Giscard, who had been in hospital several times in the last months for heart problems, died surrounded by his family on Wednesday at the family estate, the family said in a statement. He governed for a single seven-year term from 1974-1981, when France made great strides in nuclear power and high-speed train travel and legalised abortion.
He ensured that Paris was at the heart of Europe in a post-war partnership with Germany and also played a key role in what would become the G7 group of major world powers.
In contrast to his predecessors Georges Pompidou and Charles de Gaulle, he was an accessible and media-savvy politician who enjoyed meeting voters.
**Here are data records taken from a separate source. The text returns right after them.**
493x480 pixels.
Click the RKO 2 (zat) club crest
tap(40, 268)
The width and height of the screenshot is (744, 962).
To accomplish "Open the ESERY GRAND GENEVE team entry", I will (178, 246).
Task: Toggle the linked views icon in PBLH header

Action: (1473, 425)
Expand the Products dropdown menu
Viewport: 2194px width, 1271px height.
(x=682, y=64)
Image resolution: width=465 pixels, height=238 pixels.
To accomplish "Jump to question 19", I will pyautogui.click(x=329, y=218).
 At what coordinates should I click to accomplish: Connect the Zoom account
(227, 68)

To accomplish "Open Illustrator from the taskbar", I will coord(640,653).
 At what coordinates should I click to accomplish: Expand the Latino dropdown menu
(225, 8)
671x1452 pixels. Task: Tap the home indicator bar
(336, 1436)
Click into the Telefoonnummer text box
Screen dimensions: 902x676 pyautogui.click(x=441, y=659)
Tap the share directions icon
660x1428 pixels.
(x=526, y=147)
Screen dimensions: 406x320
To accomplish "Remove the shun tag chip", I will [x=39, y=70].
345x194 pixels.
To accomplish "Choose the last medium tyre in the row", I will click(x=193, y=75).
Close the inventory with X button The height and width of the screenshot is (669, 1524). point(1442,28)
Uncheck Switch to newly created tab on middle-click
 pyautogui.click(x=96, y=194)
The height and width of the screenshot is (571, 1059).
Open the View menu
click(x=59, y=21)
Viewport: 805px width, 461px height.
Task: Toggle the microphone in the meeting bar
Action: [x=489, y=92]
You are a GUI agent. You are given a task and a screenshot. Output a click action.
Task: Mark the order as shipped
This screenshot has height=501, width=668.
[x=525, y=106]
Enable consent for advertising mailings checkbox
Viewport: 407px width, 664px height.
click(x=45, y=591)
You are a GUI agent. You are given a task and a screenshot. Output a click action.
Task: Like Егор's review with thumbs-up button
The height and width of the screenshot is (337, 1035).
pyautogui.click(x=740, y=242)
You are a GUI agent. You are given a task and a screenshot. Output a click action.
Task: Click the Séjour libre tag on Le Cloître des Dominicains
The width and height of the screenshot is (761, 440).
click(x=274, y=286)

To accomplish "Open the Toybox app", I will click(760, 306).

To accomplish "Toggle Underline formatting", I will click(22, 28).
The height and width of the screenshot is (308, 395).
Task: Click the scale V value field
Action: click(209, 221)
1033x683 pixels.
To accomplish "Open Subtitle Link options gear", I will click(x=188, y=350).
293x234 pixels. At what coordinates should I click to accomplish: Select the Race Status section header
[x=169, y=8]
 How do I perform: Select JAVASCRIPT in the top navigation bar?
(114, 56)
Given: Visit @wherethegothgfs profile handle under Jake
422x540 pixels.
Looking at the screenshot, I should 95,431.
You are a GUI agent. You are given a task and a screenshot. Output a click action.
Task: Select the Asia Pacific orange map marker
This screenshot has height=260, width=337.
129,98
But he also never shook off a sometimes haughty demeanour linked to his aristocratic background.
His ambition to go down as one of France's greatest leaders was derailed in 1981 when he lost his bid for a second term to Socialist rival Francois Mitterrand.
"His seven-year mandate transformed France," President Emmanuel Macron said in a statement.
"The direction he set for France still guides our way... his death has plunged the French nation into mourning," Macron, who has sometimes been compared to Giscard, said.
Macron will address the nation to pay tribute to Giscard at 1900 GMT, the Elysee said.
German Chancellor Angela Merkel mourned the loss of a "great European" and said Germany had lost "a friend."
Tweeting in French and English, British Prime Minister Boris Johnson called Giscard a "hugely important figure in modernising France". Former European Commission president Jean-Claude Juncker recalled Giscard's "great ambition for the continent".